Don't know if it is symantics but may not 100 agree, let's try pull that apart.


I think what we're saying is that first we build the transport, and on top
of that we build a a library that gives the messaging API, and on top of
that we build JMS, possible WCF, and whatever other language-specific
bindings make sense.  The important thing is that these are independently
versioned, releasable components (even though we will probably choose to
release all at the same time in general).


I believe we have project goals & AMQP goal. the project goals are not necessarily
the exact same goals as AMQP.

For eample, for Qpid users we want solid inter-op and upgrade as we introduce AMQP 1.0 and clean 0-10 1.0 inter-op for the C++ broker. For the Java broker there may also be a desire to also have 0-9 upgrade path. that is for those that know better to comment
on.

I would argue that this is the highest goal.

Secondly we obviously want to make is most attractive for new use to be AMQP 1.0 and that we provide clean API's which we have the the messaging API to be able to consume
it in many forms.

Then there is an additional point of do we want to the 1.0 transport semantics to be generally reusable, which is a fine objective, but we should make sure it is fit for Qpid propose first.


   This means that we're building
infrastructure which is generally useful for anybody who is interested in
using or *building* AMQP which should be an important part of our goal as an
Apache project aiming at widespread AMQP adoption.


I would ague that we should make our client, broker, install etc easy to consume for
widespread adoption.


I would see us building:

transport -  as a standalone library (with RDMA, SCTP,.. whatever as
possibly non-portable implementations of part of that layer).
messaging - a client api with sub-components for SWIGed APIs in other
language, as well as a native Java (and possibly Python if desired)
implementations
jms - a JMS facade that sits on top of a messaging implementation
at the same level we might have a wcf wrapper.

All of these should really be about speaking pure AMQP1-0 and as such should
be usable by *any* AMQP 1-0 broker (that is, of course, the point of AMQP).
Where we have special Qpid goodness in our brokers they should be accessible
through the defined extension points in AMQP.


Above you noted that we should start the transport.
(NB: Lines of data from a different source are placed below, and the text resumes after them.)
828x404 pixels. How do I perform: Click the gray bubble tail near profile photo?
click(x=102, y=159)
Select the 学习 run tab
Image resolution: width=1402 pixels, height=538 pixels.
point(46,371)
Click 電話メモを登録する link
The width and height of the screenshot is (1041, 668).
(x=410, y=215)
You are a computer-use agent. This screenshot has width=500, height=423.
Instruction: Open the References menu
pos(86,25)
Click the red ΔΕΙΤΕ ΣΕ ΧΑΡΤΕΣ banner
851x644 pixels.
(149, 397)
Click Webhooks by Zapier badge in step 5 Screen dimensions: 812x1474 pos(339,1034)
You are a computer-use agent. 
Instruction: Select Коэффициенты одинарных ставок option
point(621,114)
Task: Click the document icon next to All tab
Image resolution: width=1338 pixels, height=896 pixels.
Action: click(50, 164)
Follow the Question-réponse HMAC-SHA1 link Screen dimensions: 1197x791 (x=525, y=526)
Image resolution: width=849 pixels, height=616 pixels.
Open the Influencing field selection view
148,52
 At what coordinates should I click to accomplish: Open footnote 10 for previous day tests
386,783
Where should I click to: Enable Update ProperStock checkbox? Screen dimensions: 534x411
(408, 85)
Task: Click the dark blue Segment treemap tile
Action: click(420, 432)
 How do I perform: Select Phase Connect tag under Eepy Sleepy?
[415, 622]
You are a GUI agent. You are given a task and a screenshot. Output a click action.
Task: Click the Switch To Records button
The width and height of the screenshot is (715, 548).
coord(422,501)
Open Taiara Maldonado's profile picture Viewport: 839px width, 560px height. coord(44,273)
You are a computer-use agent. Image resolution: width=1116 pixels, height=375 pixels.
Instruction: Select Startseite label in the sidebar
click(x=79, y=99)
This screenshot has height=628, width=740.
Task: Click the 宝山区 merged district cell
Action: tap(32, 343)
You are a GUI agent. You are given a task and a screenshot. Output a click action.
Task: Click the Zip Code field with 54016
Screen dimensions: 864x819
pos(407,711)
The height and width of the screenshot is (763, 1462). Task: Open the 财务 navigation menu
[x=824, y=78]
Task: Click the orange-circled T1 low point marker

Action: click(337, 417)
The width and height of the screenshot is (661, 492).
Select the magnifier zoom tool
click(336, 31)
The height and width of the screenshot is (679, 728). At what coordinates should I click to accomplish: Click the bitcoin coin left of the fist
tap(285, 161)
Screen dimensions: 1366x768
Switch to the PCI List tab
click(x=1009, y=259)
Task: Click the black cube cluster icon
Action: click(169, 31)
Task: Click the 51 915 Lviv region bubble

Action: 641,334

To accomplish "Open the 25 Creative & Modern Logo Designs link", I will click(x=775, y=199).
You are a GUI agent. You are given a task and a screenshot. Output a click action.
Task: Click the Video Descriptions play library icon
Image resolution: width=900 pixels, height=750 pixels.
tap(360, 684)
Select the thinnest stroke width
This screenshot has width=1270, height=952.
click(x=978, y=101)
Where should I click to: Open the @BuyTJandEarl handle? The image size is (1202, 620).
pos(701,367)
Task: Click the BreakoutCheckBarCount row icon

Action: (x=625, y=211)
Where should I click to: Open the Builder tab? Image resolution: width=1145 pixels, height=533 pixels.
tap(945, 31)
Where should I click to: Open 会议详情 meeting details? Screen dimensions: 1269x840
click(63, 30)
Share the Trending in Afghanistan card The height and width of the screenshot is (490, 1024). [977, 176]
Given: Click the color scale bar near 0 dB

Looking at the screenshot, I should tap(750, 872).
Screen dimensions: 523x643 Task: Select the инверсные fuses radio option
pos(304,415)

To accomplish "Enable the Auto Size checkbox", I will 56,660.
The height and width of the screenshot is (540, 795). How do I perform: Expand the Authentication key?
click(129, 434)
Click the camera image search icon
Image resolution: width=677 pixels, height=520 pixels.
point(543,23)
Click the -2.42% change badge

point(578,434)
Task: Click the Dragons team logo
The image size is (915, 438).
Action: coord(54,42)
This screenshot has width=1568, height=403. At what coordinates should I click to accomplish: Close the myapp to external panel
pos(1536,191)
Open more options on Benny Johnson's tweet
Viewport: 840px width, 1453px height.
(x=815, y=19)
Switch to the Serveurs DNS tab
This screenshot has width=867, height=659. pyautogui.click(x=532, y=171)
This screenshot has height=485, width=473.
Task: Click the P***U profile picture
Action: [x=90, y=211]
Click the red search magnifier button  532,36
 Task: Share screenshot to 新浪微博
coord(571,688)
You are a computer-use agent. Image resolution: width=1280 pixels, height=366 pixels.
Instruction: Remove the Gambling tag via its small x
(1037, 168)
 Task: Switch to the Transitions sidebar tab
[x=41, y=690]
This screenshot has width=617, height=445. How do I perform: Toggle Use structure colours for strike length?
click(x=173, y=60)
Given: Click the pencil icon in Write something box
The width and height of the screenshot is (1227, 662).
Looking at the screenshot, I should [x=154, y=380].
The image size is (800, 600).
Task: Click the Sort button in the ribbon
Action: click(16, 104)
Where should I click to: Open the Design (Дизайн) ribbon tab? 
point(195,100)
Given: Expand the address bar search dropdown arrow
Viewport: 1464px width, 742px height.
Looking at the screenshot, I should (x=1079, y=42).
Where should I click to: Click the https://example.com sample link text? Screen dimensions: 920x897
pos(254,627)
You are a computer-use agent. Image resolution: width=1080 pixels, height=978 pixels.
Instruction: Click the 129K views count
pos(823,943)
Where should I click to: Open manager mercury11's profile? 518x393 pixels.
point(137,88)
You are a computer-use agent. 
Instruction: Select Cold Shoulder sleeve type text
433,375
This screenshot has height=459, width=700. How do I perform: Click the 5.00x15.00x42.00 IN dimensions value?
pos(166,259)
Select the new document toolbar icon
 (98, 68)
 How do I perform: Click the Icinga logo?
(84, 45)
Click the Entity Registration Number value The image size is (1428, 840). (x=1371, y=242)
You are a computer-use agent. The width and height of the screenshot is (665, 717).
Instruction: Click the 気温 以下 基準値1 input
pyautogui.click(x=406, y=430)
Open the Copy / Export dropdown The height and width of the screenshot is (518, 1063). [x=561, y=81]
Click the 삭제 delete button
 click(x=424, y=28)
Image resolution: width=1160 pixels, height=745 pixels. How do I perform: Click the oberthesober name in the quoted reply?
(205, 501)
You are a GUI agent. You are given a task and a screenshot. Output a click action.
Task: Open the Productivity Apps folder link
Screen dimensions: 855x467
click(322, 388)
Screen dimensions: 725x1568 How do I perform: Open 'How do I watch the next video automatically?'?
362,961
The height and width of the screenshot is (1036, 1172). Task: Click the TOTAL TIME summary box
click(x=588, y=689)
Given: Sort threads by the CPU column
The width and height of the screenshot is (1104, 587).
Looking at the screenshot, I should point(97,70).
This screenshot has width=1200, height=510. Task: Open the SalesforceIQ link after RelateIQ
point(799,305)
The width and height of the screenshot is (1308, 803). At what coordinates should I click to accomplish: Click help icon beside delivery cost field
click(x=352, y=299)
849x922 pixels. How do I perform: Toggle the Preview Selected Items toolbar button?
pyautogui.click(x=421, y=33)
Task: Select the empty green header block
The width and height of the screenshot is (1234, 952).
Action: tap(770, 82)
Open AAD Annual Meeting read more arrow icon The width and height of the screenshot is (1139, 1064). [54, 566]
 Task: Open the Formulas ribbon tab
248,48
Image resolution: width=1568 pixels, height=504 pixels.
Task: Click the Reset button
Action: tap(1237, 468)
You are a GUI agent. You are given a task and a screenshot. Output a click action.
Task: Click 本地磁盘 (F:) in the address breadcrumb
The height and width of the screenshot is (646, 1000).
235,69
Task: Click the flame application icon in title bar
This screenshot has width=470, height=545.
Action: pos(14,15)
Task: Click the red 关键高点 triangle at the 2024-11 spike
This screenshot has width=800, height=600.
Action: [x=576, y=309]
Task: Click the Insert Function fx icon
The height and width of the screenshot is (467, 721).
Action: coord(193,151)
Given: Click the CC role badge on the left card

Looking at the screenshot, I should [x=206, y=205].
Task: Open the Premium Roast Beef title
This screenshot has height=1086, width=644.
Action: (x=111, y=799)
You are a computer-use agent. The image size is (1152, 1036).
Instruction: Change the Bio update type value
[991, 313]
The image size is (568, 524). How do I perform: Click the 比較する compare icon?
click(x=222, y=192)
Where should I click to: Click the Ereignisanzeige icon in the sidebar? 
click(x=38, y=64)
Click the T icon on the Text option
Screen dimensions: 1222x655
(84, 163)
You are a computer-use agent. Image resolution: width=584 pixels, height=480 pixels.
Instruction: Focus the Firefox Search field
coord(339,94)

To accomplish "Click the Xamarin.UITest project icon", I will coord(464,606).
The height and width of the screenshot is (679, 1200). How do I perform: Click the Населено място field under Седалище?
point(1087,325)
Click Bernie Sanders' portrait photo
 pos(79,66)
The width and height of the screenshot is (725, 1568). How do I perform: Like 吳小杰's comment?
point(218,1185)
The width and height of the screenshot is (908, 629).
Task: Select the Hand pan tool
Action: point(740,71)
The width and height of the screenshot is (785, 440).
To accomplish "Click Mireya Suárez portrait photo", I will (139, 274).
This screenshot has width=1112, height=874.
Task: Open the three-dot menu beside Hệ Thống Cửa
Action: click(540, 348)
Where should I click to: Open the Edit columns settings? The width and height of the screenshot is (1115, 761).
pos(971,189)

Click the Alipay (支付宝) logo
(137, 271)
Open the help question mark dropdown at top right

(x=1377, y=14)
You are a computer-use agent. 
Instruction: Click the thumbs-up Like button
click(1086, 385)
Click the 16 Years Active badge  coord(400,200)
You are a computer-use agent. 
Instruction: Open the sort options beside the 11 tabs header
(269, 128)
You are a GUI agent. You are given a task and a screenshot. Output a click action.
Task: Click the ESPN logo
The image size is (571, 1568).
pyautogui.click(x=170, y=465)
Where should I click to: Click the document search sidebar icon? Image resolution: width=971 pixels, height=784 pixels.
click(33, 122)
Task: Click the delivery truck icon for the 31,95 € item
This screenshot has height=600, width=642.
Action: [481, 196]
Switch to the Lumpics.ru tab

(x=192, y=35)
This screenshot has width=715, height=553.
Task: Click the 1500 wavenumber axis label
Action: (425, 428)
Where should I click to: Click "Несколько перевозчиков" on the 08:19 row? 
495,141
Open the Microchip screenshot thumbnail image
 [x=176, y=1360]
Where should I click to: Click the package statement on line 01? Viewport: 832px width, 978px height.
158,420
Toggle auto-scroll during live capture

I believe for Java we should can work it from both sides and introduce the messaging API into the client and
re-factor. Then we can bind in the transport down from the API and the work
on JMS can get done in parallel.

For example, if we did the work on the API, which should follow the existing pattern we could refactor the JMS onto it and test it on the C++ swig bound Java version on existing 0-10. Then we have a stable point to work the java impl, C++ impl for 1.0 and
JMS refactor in parallel.

It also means that as the new transports get integrated into the brokers we can get
wider test coverage faster for AMQP 1.0


Brokers are a little more problematic as really we should be looking to
bring their functionality and (for want of a better phrase) "user interface"
more into line.  Again, I think we want to be looking at reusing the
transport infrastructure (and again, the ability to use the C/C++ from the
Java Broker would be ideal).  We should also be looking at separating out
system tests into something that can be run against either broker (or indeed
any conforming AMQP 1-0 broker).

On the brokers I we are going to need to accept legacy and 1.0 traffic.